*** SOURCE DOCUMENT ***

Google, I Was Kidding... Honest!

Last year, I published a widely unread set of what I thought were humorous predictions for the technology world in 2007.  One of those items titled "AJAX 2.0" stated that Google would create a technology that makes it possible for web applications to access the local resources on the user computer, thereby recreating ActiveX.  This was an attempt at a joke aimed at the fervor with which the development industry jumped on the AJAX bandwagon after the technology had been around for years. 

However, I just read a blog post about Google's latest attempt claw its way out of the Internet and onto your desktop called Google "Gears" and sure enough its remarkably similar to what I described, in concept if not in implementation.  Hopefully, and given that this was released months ago and I'm just now hearing about it, the developer community will think twice before jumping on this technology and sending us back into the bad old days of browser based infectious diseases in the form of executable scripts.

*** End of SOURCE DOCUMENT ***
*** DATA FOR ANALYSIS ***

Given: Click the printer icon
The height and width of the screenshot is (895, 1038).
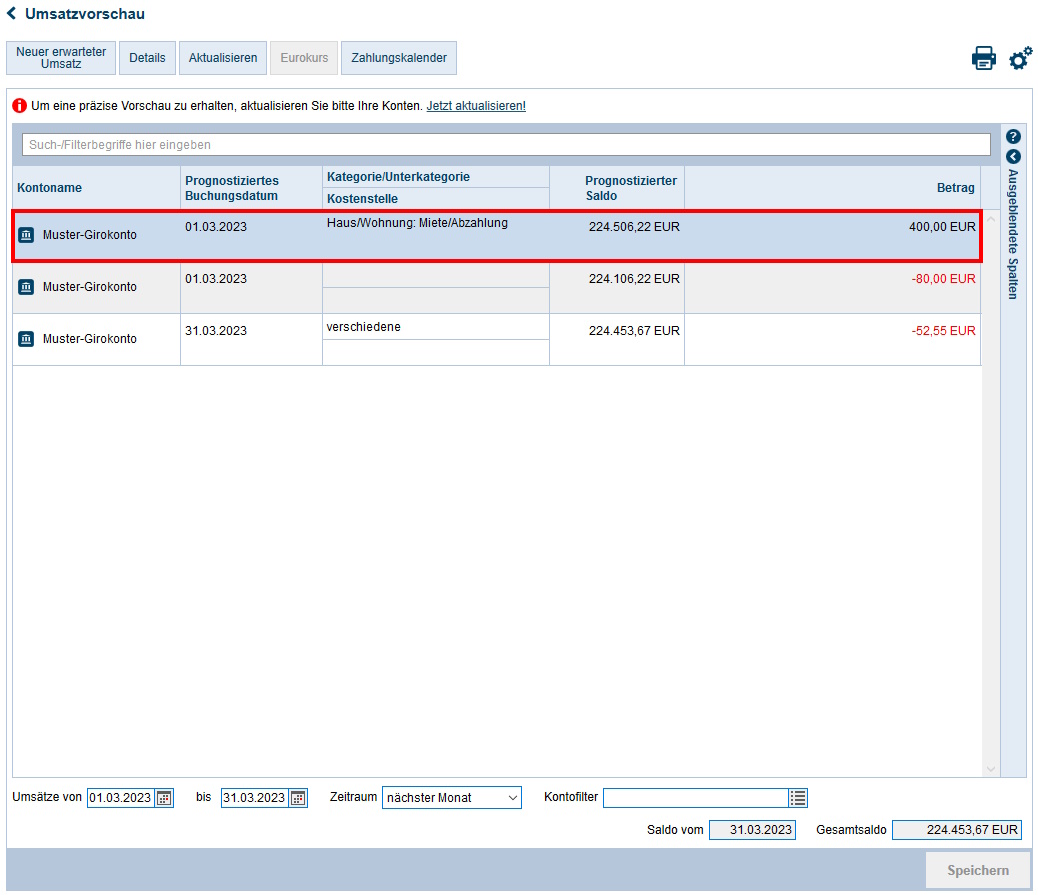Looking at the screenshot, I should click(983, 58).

*** End of DATA FOR ANALYSIS ***
*** DATA FOR ANALYSIS ***

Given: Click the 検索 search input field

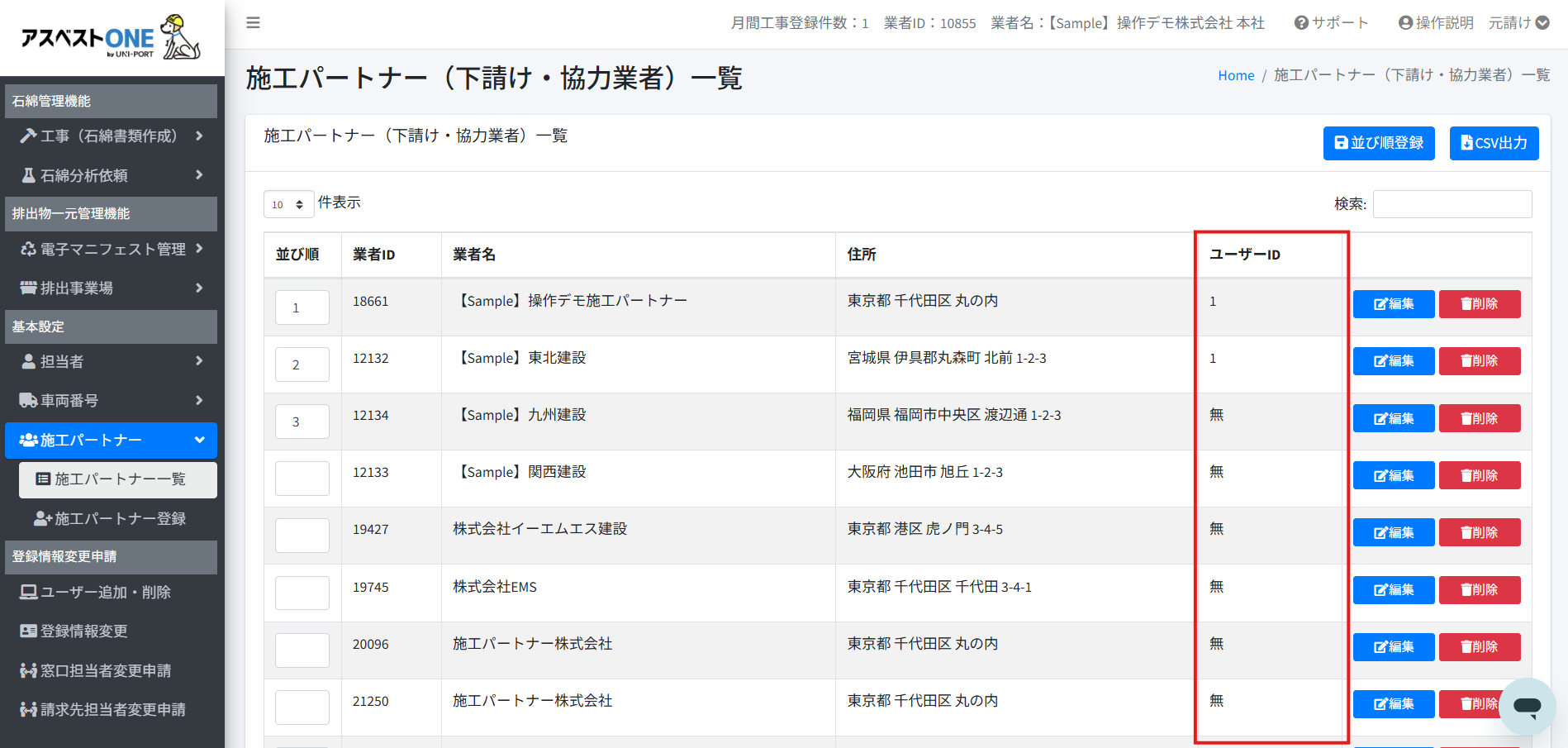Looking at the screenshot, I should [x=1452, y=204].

*** End of DATA FOR ANALYSIS ***

ABOUT THIS TASK:
In the source document, what is the Google technology that the writer read about in a blog post called? The items have nothing to do with the source document and can be set aside.

REPLY TO THE EXERCISE:
Google "Gears"